Separately, the United Nations announced the extension of a deal to ensure exports of grain and fertilizers from Ukraine. The deal was set to expire soon, renewing fears of a global food crisis if exports were blocked from one of the world’s largest grain producers.
Even as all sides agreed to extend the grain deal, air raid sirens sounded Thursday across Ukraine. At least seven people were killed and more than two dozen others wounded in the drone and missile strikes, including one that hit a residential building, authorities said.
The Kremlin’s forces have suffered a series of setbacks on the ground, the latest being the loss of the southern city of Kherson. In the face of those defeats, Russia has increasingly resorted to aerial onslaughts aimed at energy infrastructure and other civilian targets in parts of Ukraine it doesn’t hold.
Russia on Tuesday unleashed a nationwide barrage of more than 100 missiles and drones that knocked out power to 10 million people in Ukraine — strikes described by Ukraine’s energy minister as the biggest assault yet on the country’s battered power grid in nearly 9 months of war.
The renewed bombings come as many Ukrainians are coping with the discomforts of regular blackouts and heating outages. A light snow dusted the capital Thursday, where the temperature fell below freezing. Kyiv’s military administration said air defenses shot down four cruise missiles and five Iranian-made exploding drones.
In eastern Ukraine, Russia “launched a massive attack on gas production infrastructure,” said the chief of the state energy
company Naftogaz, Oleksiy Chernishov. He did not elaborate.

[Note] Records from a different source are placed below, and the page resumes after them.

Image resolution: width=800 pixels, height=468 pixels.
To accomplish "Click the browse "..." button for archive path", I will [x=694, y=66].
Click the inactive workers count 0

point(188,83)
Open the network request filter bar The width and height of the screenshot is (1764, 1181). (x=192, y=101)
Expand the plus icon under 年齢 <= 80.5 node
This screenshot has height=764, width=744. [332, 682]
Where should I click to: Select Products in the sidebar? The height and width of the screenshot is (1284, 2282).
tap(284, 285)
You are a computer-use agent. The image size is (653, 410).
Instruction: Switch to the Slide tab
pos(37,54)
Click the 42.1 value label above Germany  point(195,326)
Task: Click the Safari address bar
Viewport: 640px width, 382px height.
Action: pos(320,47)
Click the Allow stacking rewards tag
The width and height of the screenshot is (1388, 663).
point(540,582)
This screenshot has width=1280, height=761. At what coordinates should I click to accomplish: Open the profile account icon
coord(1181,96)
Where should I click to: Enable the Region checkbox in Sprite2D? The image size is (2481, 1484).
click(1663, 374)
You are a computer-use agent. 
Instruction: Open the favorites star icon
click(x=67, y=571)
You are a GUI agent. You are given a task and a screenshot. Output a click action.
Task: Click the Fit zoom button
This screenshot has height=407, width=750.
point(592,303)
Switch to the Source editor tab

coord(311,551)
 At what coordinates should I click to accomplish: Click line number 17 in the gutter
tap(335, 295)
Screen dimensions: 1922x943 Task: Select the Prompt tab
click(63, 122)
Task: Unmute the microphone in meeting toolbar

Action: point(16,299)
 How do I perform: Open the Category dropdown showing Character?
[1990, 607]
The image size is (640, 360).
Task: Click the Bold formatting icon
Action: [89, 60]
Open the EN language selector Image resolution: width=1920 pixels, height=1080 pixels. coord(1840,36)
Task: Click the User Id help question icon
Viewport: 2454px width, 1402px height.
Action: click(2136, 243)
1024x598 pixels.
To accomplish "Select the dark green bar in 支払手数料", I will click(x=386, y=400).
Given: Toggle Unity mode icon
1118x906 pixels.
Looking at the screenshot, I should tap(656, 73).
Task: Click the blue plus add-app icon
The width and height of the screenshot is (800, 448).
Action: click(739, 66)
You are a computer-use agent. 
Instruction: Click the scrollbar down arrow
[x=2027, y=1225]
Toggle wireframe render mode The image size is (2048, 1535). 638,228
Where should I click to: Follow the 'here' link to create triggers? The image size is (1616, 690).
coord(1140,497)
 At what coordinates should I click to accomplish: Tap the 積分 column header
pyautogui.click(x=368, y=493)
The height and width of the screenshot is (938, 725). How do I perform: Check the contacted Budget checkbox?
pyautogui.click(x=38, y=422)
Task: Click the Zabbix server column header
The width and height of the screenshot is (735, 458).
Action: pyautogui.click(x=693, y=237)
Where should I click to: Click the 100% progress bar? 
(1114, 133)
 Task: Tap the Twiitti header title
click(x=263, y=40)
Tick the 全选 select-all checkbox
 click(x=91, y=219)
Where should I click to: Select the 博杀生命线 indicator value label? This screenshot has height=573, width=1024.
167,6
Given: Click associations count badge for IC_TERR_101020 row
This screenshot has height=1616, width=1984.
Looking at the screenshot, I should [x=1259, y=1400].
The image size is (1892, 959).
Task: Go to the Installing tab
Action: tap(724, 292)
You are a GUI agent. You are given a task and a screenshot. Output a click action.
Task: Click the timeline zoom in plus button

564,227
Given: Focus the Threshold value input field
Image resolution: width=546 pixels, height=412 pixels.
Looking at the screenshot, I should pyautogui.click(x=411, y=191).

Russian strikes also hit the central city of Dnipro and Ukraine’s southern Odesa region for the first time in weeks and hit critical infrastructure in the northeastern Kharkiv region near Izium, wounding three workers.
The head of Ukraine’s presidential office, Andriy Yermak, called the strikes on energy targets “naive tactics of cowardly losers.”
Valentyn Reznichenko, governor of the Dnipropetrovsk region, said a large fire erupted in Dnipro after the strikes there hit an industrial target. The attack wounded at least 23 people, Reznichenko said.
Russia’s Defense Ministry said the strikes in Dnipropetrovsk hit a factory that produces military rocket engines.
Elsewhere, a Russian strike that hit a residential building killed at least seven people overnight in Vilniansk in the southern region of Zaporizhzhia. Rescuers combed the rubble Thursday, searching for any other victims.